At a Glance
- Tasks: Deploy and optimise machine learning models in a dynamic gaming environment.
- Company: Fully remote gaming and entertainment business with a data-driven culture.
- Benefits: Up to £90,000 salary, flexible remote work, and comprehensive benefits.
- Why this job: Join a cutting-edge team and make an impact in the gaming industry.
- Qualifications: Experience with ML systems and cloud platforms; strong coding and problem-solving skills.
- Other info: No strict experience requirements; perfect for tech-savvy problem solvers.
The predicted salary is between 54000 - 126000 £ per year.
Fully Remote - UK based
Up to £90,000 + Benefits
About the Role
We are working with a fully remote gaming and entertainment business that is scaling its data and machine-learning capabilities. With strong backing for data-driven decision-making, they are now looking for a Machine Learning Engineer to help operationalise, maintain, and optimise their ML systems across the organisation. This position is ideal for someone who is strong technically, resilient, enjoys problem-solving in ambiguous environments, and wants to work closely with both Data Scientists and Engineers.
Key Responsibilities
- Deploy, productionise, and monitor machine-learning models across the business.
- Maintain and improve ML infrastructure to ensure high reliability, scalability, and runtime performance.
- Collaborate with data scientists to ensure smooth model handover from prototype to production.

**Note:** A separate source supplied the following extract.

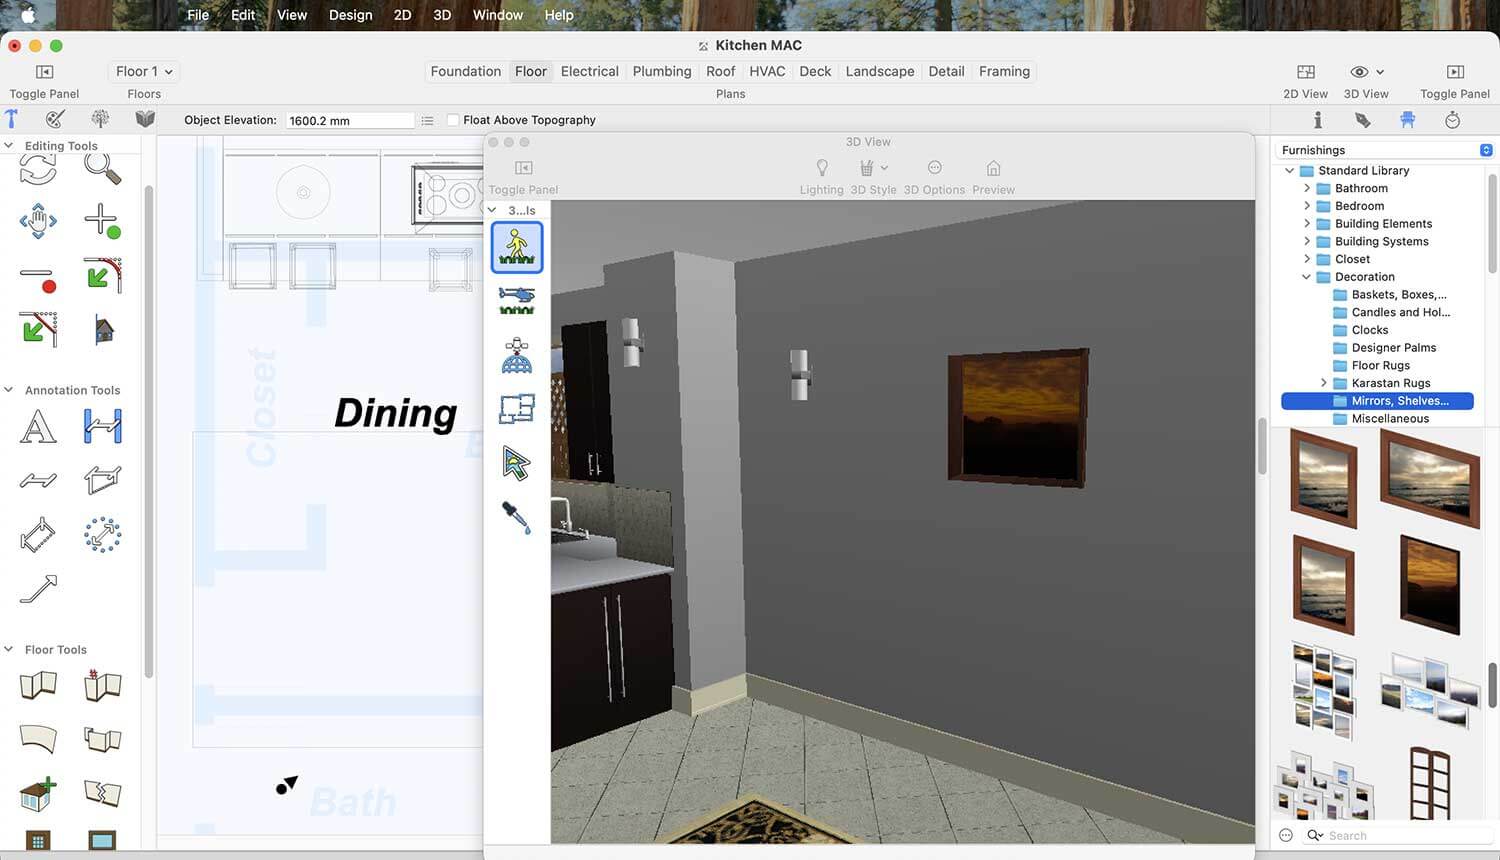Open the Floor 1 dropdown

- Work alongside data engineers, supporting but not owning data-engineering pipelines.
- Build tooling, automation, and monitoring systems to support long-term ML lifecycle management.

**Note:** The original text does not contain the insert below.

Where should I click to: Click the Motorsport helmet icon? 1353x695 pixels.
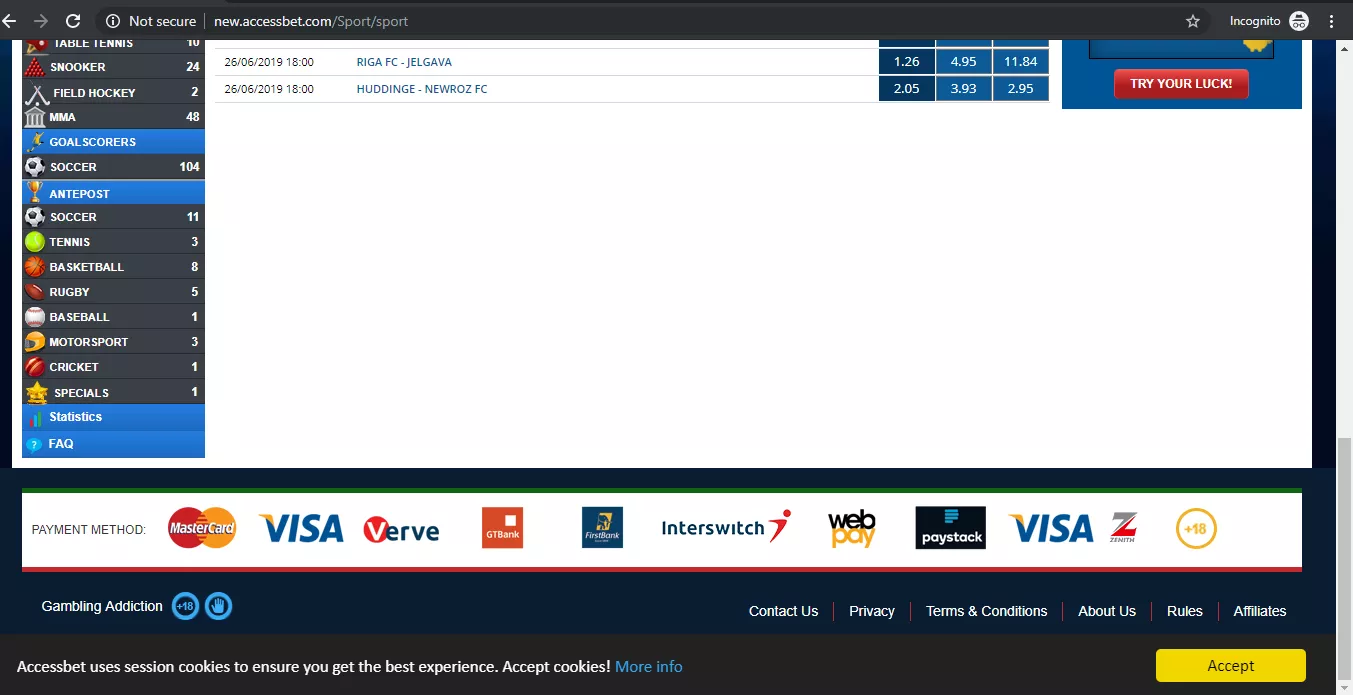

- Ensuring live models perform consistently in a high-volume environment.
- Streamlining the deployment process and improving ML observability.

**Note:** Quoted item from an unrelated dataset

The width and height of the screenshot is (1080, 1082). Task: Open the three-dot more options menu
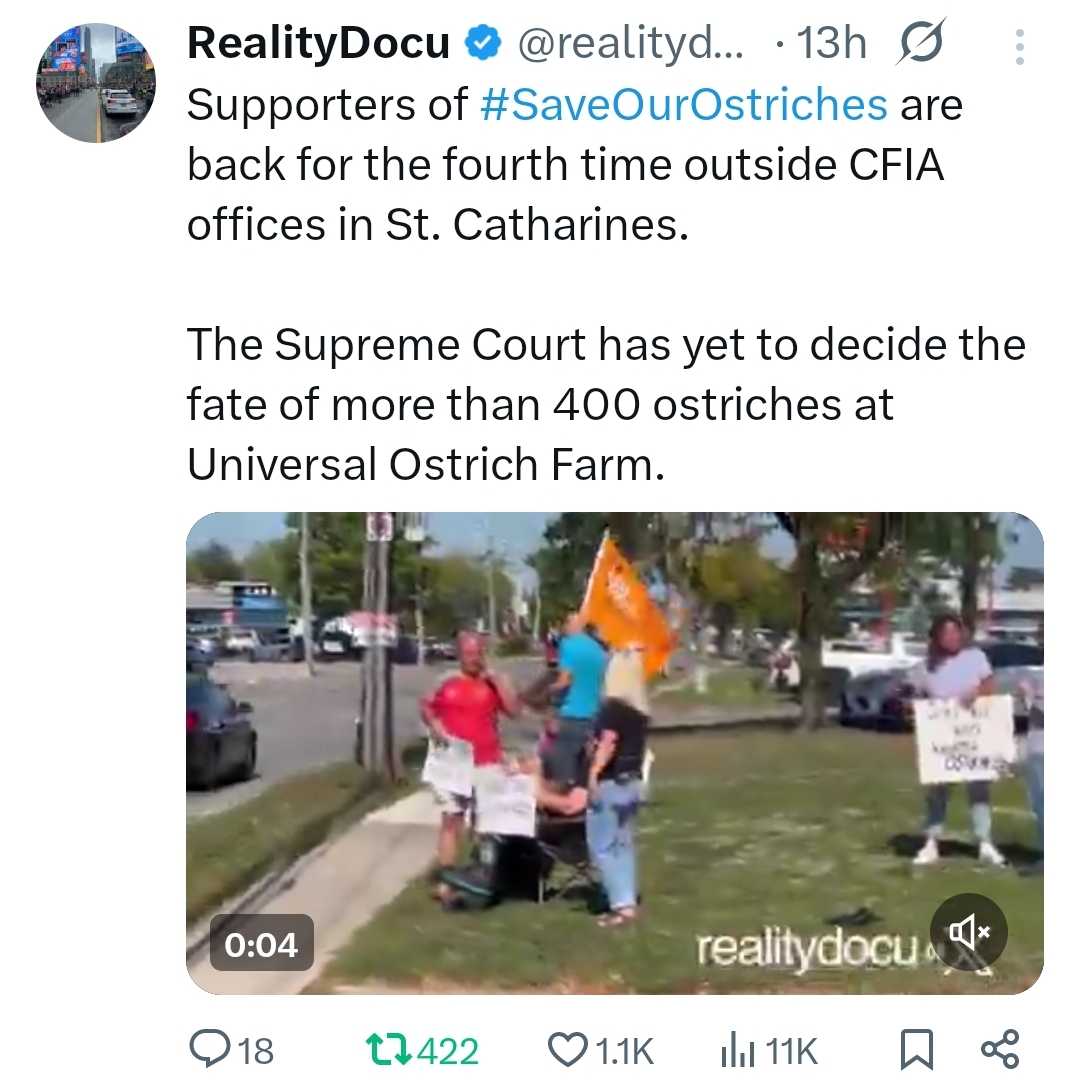click(1020, 47)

- Supporting automated decision systems across game-economy and player-behaviour use cases.
What We’re Looking For
- Experience deploying, monitoring, and maintaining ML systems in production environments.
- Strong understanding of cloud platforms (GCP preferred) and containerisation/orchestration tools.
- Solid coding ability, with experience building reliable and scalable infrastructure.
- Excellent problem-solving skills and comfort operating within a fast-moving environment.
- No strict requirements on years of experience or academic background.
If this looks of interest, please apply below.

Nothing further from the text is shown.